La confiance règne ou ode au changement en ré majeur. Le parcours de Chelsea et d’Aston Villa se ressemble. Deux équipes en perte de vitesse totale depuis un changement d’adjoint (Wilkins débarqué de son poste à Chelsea) et d’entraîneur (Houiller remplace McDonald à Villa). Mais peut-on seulement tout imputer à des changements internes ? Du côté de Birmingham tout n’allait déjà pas aussi bien que prévu, et les blessures n’arrangent rien. En revanche, Chelsea a vécu un remaniement sans conséquences sur le plan de la tactique et des joueurs alignés. Faut-il voir de la causalité à chaque coin de rue et imputer le soudain déclin des champions en titre à ce qui n’influerait que sur un plan mental ? Voir l’équipe en action est encore le meilleur moyen de s’en rendre compte.

Comme toujours, l’analyse d’un match précis n’a pas valeur de vérité générale, mais on retrouve toujours, par séquences ou en tant que valeur constitutive, les éléments types permettant de juger d’une dynamique. Et celle de Chelsea n’est assurément pas bonne. Intouchables en début de saison, les Blues sont depuis en manque de rythme. Pas question pour autant de faire de révolutions tactiques : ce qui a marché pendant plus d’un an n’a pas de raison objective d’être remis en cause. Ses vecteurs en revanche n’offrent pas le rendu espéré, on le verra plus loin.

Une fois le résultat entériné : victoire, nul ou défaite, l’élément principal à retenir est la maîtrise.

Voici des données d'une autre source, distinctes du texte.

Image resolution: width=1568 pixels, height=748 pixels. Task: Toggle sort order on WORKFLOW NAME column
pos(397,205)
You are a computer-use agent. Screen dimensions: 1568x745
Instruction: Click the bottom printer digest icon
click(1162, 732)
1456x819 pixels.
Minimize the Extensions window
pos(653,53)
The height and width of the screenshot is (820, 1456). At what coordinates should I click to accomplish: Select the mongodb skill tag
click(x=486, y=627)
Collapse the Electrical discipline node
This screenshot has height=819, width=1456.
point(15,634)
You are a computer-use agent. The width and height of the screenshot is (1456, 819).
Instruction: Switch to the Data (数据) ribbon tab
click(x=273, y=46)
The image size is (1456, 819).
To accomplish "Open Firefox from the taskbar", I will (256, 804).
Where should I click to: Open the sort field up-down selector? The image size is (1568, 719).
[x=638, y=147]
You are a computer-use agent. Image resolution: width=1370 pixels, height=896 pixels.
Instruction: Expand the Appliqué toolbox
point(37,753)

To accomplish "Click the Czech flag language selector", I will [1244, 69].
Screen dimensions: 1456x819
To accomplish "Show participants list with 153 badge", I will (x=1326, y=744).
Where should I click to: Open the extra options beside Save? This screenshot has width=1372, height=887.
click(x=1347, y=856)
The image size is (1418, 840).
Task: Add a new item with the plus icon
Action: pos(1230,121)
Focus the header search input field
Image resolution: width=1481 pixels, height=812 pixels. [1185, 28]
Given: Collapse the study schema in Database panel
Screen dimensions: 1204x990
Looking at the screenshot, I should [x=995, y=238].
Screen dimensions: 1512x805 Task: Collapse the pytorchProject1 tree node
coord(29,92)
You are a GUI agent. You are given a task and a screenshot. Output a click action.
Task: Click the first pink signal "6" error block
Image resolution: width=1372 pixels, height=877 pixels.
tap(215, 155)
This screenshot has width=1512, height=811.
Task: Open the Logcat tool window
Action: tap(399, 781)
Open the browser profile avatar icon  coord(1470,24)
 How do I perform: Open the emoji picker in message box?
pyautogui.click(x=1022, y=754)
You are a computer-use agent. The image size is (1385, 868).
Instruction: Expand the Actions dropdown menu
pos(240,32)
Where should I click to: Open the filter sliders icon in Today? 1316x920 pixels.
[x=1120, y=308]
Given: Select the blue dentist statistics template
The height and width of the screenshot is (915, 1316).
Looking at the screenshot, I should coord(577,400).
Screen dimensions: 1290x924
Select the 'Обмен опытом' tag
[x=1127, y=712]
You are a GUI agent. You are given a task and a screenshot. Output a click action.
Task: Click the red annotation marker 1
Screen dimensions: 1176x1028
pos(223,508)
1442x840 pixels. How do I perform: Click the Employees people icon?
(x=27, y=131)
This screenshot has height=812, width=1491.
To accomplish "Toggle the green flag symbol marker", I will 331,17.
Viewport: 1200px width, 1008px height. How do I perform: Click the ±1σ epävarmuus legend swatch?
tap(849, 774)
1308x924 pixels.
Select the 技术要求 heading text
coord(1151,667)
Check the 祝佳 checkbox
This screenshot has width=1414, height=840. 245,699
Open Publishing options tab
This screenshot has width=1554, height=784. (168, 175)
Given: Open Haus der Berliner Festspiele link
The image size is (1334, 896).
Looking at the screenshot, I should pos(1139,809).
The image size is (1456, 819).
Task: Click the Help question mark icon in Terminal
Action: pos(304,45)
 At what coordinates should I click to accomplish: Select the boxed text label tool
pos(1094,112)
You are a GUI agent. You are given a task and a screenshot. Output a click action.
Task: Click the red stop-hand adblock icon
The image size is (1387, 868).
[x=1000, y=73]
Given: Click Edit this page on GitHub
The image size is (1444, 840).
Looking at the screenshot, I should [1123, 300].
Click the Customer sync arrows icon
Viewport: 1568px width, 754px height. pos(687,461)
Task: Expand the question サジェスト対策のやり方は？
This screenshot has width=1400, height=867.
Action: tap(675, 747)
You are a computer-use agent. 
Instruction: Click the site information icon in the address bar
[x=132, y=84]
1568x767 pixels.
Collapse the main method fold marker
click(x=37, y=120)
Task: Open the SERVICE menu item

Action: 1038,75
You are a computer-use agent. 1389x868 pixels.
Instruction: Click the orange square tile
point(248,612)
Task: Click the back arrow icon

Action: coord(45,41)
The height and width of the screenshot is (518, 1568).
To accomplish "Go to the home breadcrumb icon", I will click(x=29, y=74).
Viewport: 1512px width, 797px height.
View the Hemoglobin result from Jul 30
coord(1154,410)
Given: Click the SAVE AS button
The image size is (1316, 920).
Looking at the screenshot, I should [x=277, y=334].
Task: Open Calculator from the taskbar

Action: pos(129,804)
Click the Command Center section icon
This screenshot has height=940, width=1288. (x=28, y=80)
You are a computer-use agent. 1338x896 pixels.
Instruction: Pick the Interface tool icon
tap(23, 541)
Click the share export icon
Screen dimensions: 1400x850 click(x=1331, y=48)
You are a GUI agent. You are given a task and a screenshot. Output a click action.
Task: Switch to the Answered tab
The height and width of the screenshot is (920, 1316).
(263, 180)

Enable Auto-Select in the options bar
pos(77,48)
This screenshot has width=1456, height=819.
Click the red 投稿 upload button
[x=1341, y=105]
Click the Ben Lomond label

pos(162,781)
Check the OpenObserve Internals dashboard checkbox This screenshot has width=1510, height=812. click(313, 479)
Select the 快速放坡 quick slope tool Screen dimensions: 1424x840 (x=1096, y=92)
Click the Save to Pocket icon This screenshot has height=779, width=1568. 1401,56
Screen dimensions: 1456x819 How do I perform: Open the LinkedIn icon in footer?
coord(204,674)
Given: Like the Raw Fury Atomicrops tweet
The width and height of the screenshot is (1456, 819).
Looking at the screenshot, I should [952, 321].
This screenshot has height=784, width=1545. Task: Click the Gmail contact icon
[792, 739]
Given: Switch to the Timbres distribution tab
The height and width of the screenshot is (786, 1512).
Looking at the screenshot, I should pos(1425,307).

Peu importe le nombre de buts marqués ou encaissés, l’analyse retiendra surtout une tendance. Telle équipe a marqué trois buts mais aurait pu en mettre beaucoup plus si… Telle autre en a marqué trois grâce à son adversaire sur le principe de l’opportunité. (voir l’analyse du match Stuttgart-Bayern). La feuille de match ne bouge pas, celle de la semaine suivante dépendra en revanche nettement des conditions dans lesquelles ont été obtenu les résultats précédents. La fameuse chance du champion est en réalité ce qui permet de limiter les dégâts dans les temps faibles d’une saison et non une hypothétique ligne directrice.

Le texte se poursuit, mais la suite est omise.